Exquisite portrait of Mary and her yearnings in this world of acclimatisation to various worlds in space, including a concept that you should cherish: subspace. And you will never forget her approach to this ‘beautiful man’ in the bar…
“Other things happened then, but she forgot them even as they occurred. She slept, but without sleeping.”
But you won’t forget such occurrences. The travelling from there to here, and the plants that danced with them. And penetration from UNDER her skin. This stuff is quite astonishing. How could I possibly not have read this before? How could YOU not?

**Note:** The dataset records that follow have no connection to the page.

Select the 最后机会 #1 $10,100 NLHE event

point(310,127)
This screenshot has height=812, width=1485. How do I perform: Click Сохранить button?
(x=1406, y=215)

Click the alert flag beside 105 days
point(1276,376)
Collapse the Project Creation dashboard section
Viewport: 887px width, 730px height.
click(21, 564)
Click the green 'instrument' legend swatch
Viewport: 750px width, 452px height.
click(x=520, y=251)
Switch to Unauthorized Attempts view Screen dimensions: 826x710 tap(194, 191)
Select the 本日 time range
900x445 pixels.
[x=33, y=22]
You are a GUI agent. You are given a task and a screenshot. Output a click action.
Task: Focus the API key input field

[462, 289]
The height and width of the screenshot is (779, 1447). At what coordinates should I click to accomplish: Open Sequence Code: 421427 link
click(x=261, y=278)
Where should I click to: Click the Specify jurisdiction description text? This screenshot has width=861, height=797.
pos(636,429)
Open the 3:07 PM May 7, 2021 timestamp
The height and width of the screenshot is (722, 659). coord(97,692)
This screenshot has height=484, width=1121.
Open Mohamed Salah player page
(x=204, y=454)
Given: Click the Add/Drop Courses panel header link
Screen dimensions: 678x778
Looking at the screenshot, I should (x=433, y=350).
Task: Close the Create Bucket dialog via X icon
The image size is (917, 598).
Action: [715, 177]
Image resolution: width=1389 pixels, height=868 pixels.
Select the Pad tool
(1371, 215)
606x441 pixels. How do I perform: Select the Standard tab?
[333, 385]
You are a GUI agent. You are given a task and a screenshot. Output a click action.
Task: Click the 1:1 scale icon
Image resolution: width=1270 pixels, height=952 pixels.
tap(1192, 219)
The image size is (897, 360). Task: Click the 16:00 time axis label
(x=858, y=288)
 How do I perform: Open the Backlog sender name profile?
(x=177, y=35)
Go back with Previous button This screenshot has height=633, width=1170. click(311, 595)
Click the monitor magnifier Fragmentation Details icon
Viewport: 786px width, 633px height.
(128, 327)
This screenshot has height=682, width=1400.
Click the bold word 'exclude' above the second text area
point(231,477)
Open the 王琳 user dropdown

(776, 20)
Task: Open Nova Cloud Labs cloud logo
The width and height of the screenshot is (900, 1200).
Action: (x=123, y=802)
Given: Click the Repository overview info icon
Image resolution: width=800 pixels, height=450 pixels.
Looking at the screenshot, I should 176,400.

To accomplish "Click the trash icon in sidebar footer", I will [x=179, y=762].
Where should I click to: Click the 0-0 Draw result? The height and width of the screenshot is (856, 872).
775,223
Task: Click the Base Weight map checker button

I am glad I left the end till today — until after I happened to watch by chance last night a new film called EARTHQUAKE BIRD, with such mutual synergy with this Tem work, “that the alien had made her more alien.” The equivalent alien land, to her, the same enticement by enticing strangers or stranger, the same grappling with that enticement still within herself as the ground here explicitly moves. Though there are many differences, too, that constitute such synergy. Without the differences, paradoxically it would not have been so synergistic. Meanwhile, all that I have already said about this classic Tem work prevailed till its end.
“She tried hard not to imagine the spaghetti in his mouth. For some reason it scared her.”
An over-powerful, but surely necessary, tale of a girl and the conversations of abuse from a family member, and when a woman the resultant tactile monsters that beset her own bodily parts. Can she be safe, even at home?
“’Everybody’s dying,’ she said softly to the wall, as though she knew he was there.”
If the previous story was over-powerful, could it be possible, but this one is even more so! The marriage bed in old age, and did he mention his wife is aged 100, and he recounts how, poignantly, marital sex progresses, the feeding to and fro of what each needs, as it has done for years, but equally he recounts his needs from and offerings to strangers, even to the extent, for example, of seducing young daughters of patients in Accident and Emergency wards of hospitals… but did I understand that properly and about him not being transgender as such but a regular gendershifter akin to shapeshifting? All in all, it is a significant reading experience and I came away with a greater knowledge of the human condition by dint of absorbing inwardly and yielding outwardly an intrinsic supra-imagination between the story and myself, such greater knowledge that surely must be the purpose of all good literature.
“An old joke that was killing him. […] But to say that Jake was never an easy child was the grimmest of jokes.”
Jake the joke, but just another example of parental fallibility? A boy who severely plagued his parents with behavioural conditions that probably have formal medical names these days!
“Being a father changes you, whether you want to be changed or not. It transforms you into another person.”
My own parents said they could never face another child after me.
“They never dared have another child because of Jake.”
And the end is rushed but brilliant!
The whole work is a perfect complement for Book of Days…
“Being a parent is more than should be asked of any human being.”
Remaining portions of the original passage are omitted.